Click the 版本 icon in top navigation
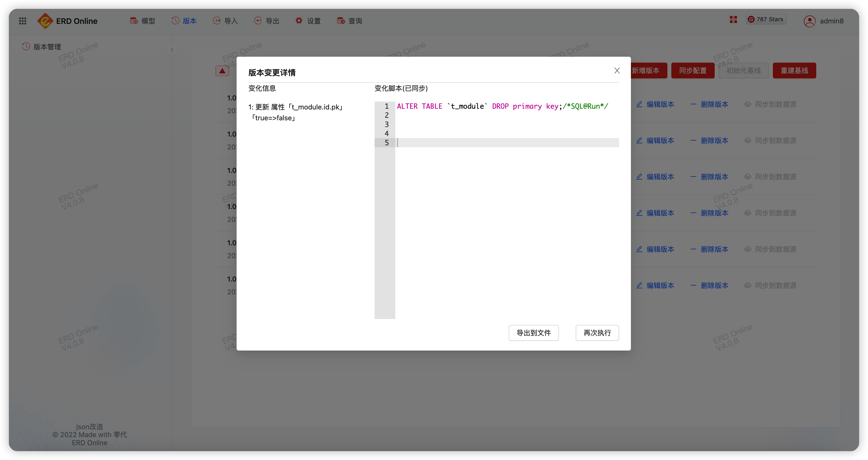pos(175,21)
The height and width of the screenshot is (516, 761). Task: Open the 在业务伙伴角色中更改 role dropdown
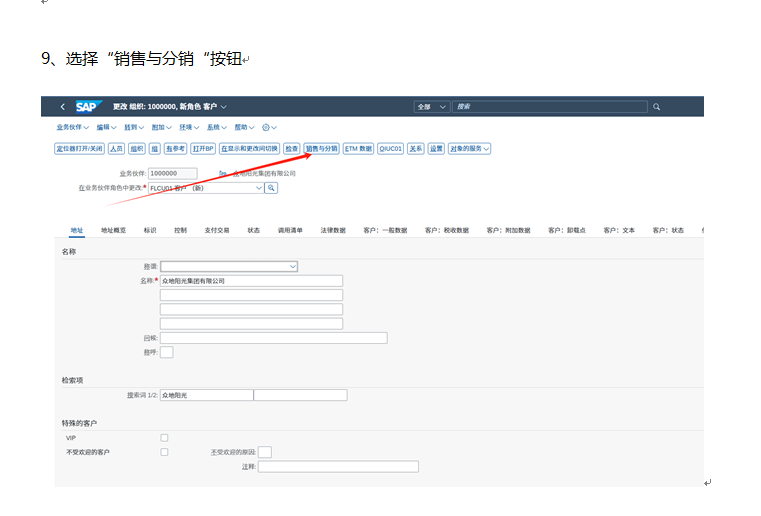point(258,187)
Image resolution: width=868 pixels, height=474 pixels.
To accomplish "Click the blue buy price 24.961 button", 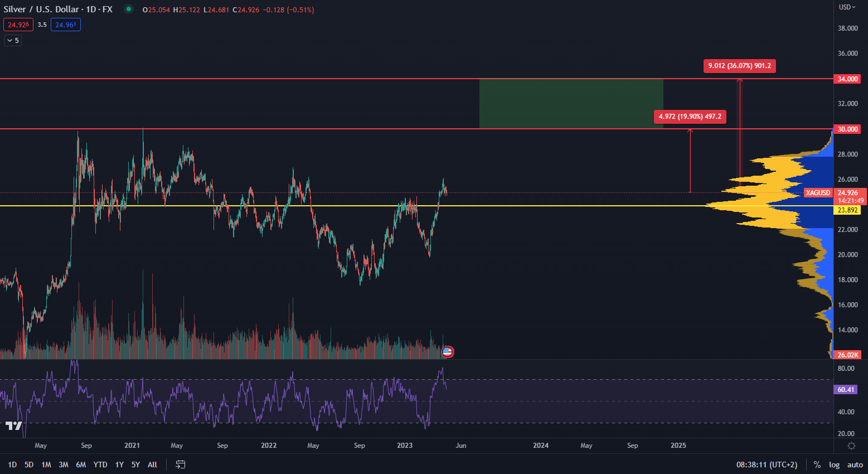I will [x=66, y=25].
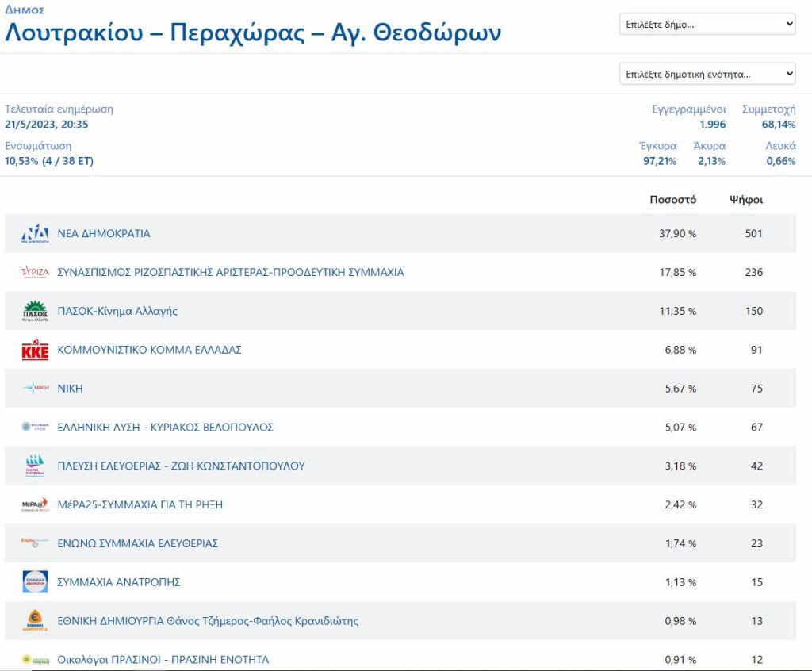Click the Νέα Δημοκρατία party logo

tap(35, 234)
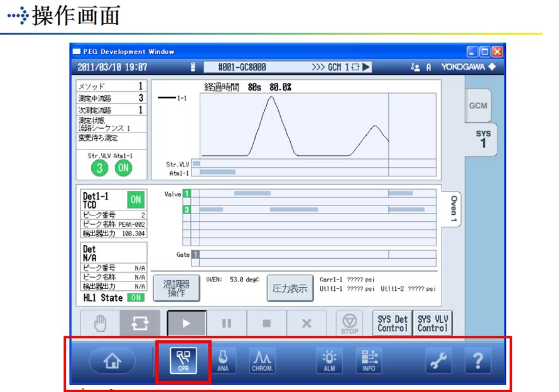Switch to the GCM tab
This screenshot has width=559, height=392.
(477, 106)
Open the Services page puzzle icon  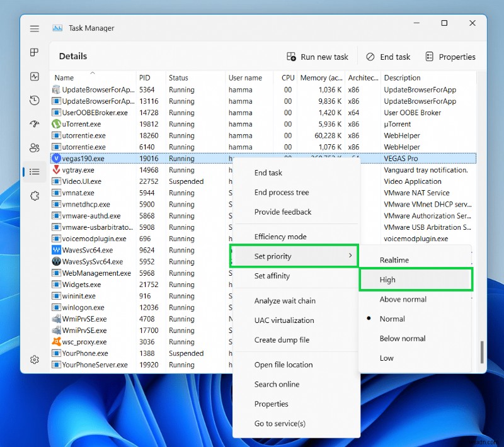pyautogui.click(x=35, y=196)
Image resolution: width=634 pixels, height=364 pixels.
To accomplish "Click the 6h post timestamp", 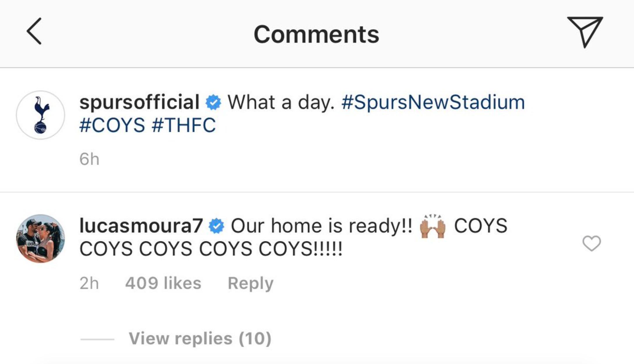I will 89,159.
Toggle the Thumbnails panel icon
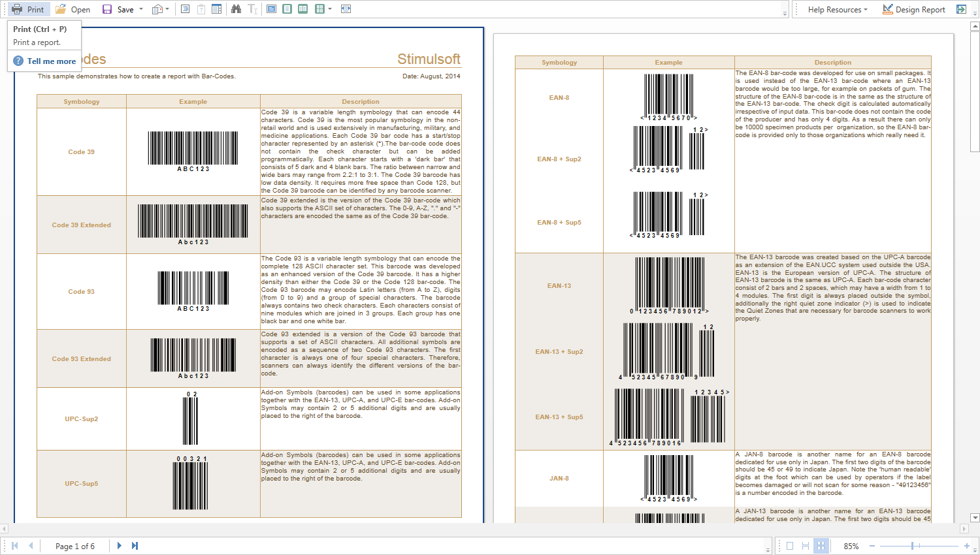 click(x=216, y=9)
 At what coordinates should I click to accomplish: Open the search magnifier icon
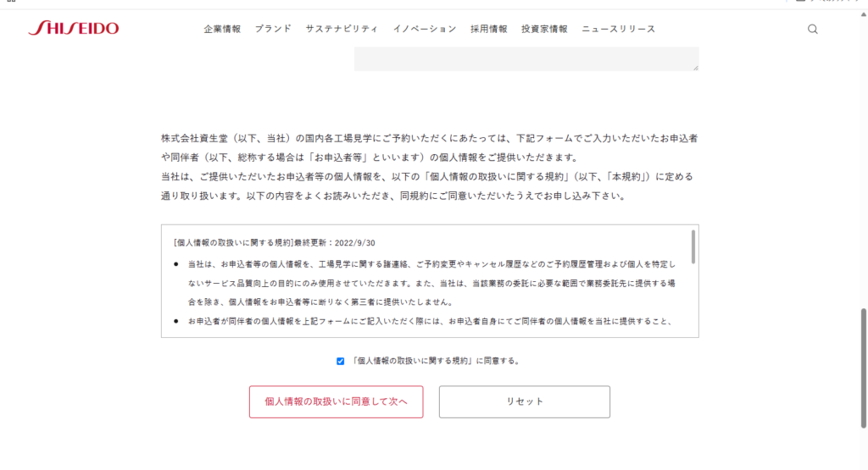[812, 29]
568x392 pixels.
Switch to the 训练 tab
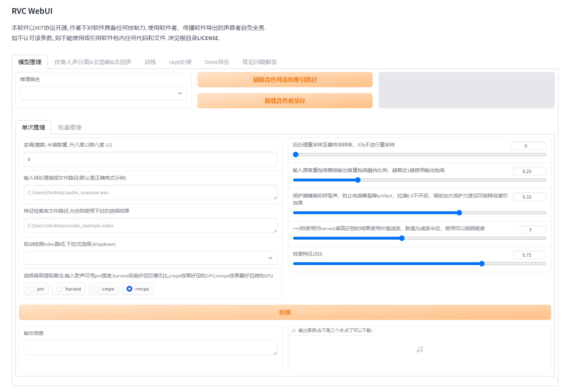click(x=150, y=62)
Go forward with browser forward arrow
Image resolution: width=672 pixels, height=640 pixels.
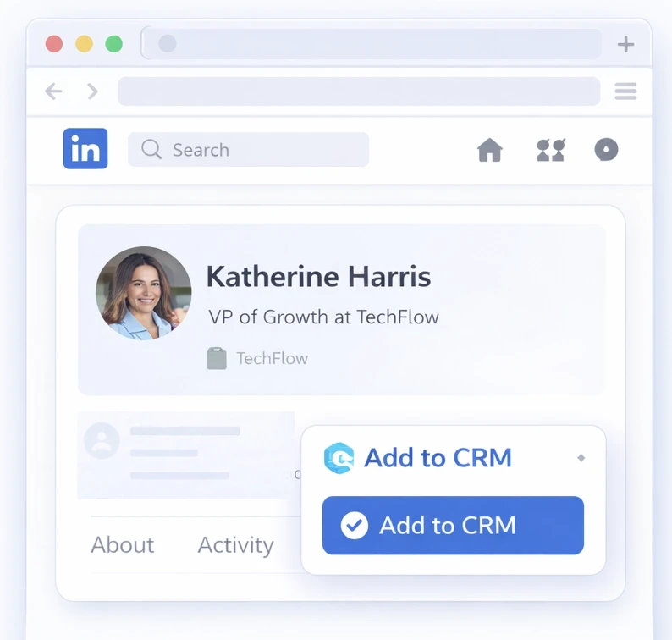click(92, 91)
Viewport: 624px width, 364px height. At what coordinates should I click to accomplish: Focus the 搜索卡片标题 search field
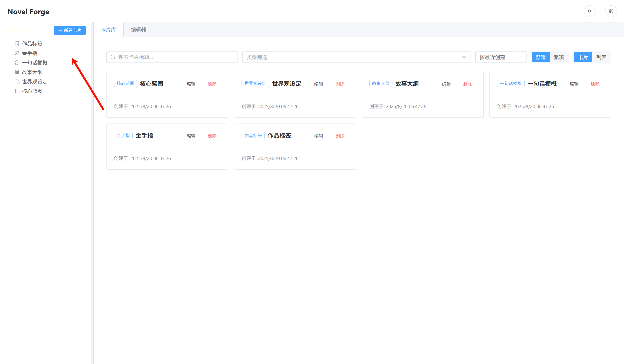tap(172, 57)
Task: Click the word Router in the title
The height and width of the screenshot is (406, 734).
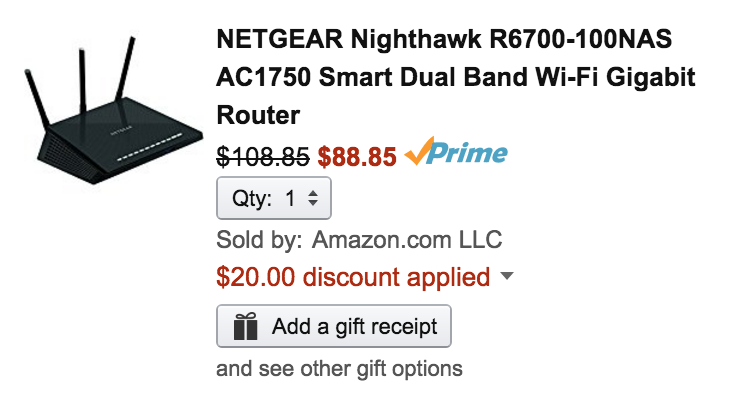Action: click(x=258, y=115)
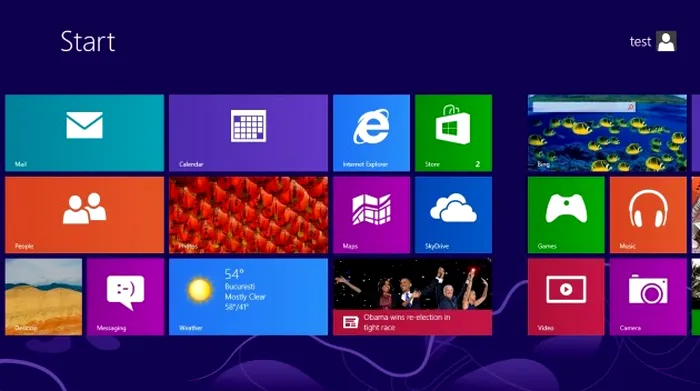The image size is (700, 391).
Task: Launch the Games tile
Action: click(566, 215)
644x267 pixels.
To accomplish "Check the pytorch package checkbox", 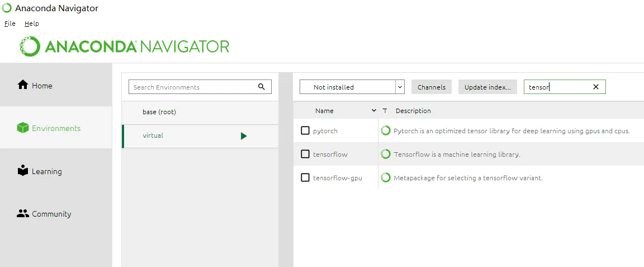I will point(305,130).

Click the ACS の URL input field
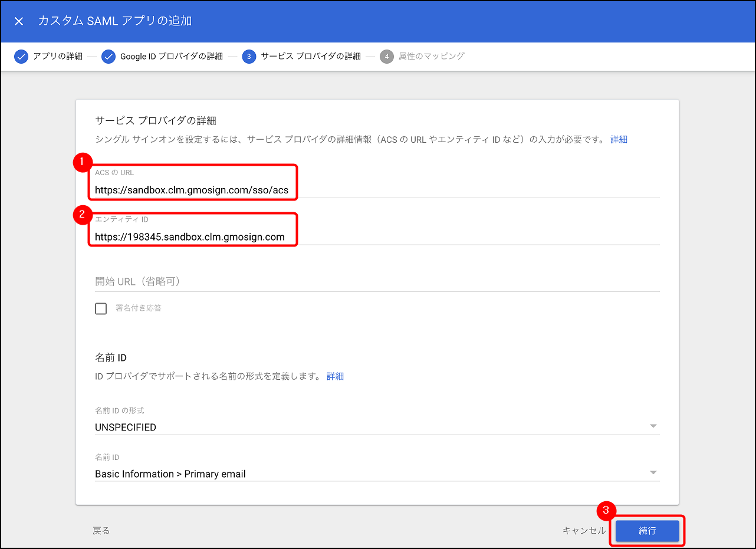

• [Task requirements]
Could you give the stretch from the line containing "Go forward with browser forward arrow" through the line containing "tap(172, 57)" as a two-column CSV with the headers text and answer, one row for each text and the answer that follows it? Put each value in a single quoted field with line breaks turned into spaces, and leave the pictures out.

• [Result of this task]
text,answer
"Go forward with browser forward arrow Image resolution: width=672 pixels, height=640 pixels.","click(92, 91)"
"Viewport: 624px width, 364px height. At what coordinates should I click to accomplish: Focus the 搜索卡片标题 search field","tap(172, 57)"